The internet - our new digital economy is going to be a minefield from both competition and consumer law perspectives, and I suspect we'll be making both Type 1 and Type 2 errors for some time before we get it right, if we ever do. That was my overall impression from the keynote 'Collusion without the smoke-filled room: from public statements by wetware to algorithmic pricing by software' from Professor Joseph Harrington and 'Consumer Analytica: NZ consumer law application to international developments in privacy and use of data' from Sarah Keene. I suspect there's likely to be behaviour that is anticompetitive or unfair/misleading that will not be pinged, and behaviour that's legit that risks being rapped. Joe Harrington is surely right that we likely need jurisprudence and new guidelines to distinguish between the two, but we're still a long way from being able (for example) to "develop rules for how a platform can intervene in the setting of prices" or to "define the class of prohibited pricing algorithms".

Market studies - the papers presented at the session I chaired were absolutely on the money. If you're thinking about how the Commission should use the powers it's (more than likely) going to get, you've got to read the excellent presentations from Mike Tilley and Richard Meade. They've both had first-hand experience of doing these studies, and it showed. Market studies are a great idea, but there are more process issues to think through than you (or I) might have imagined. I'll just chuck in one final thought for MBIE's consideration: I suggest that any company that attempts to invoke our 'anti-dumping' provisions should automatically trigger a market study into its industry.

Quantification - James Mellsop and his NERA colleague Kevin Counsell gave a very good presentation on 'Mergers: exploring the economic tool box', and walked the attendees through unilateral effects in auction markets (using a pathology merger example), vertical arithmetic (a version of critical loss analysis) using the AT&T/Time Warner example, and then some Cournot modelling of a wool scouring merger (using made-up data, by the way, if anyone involved in any of those cases is wondering). Good stuff, and they got it across in a user-friendly way that - my keyboard nearly inserted 'even' - lawyers could understand.

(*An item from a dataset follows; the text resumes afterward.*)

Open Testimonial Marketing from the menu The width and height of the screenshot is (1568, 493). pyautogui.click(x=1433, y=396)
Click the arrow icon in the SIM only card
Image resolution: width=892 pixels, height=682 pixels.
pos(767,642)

My feeling is that we are, finally, on the brink of a new more data-driven and more quantitative approach to competition analysis, after a long period when the tide had gone out a very long way indeed on playing with the numbers. As I've said a few times before (eg here or here) there's far more empirical data becoming available, and better (and often more robust) ways of interrogating it. The Commission's Reuben Irvine said that some of these quantitative techniques, like the auction and vertical arithmetic tools James and Kevin mentioned, are already in use, if somewhat behind the scenes, at the Commission, and about time, too. In my stint there, applicants and opponents very rarely reached for even the more basic econometric methods (regression, differences-in-differences), and you could go years without tripping over a correlation coefficient. We've become an immensely data-rich world: time to start using it, rather than making anecdotal guesses about (for instance) the degree to which products are or are not in the same market.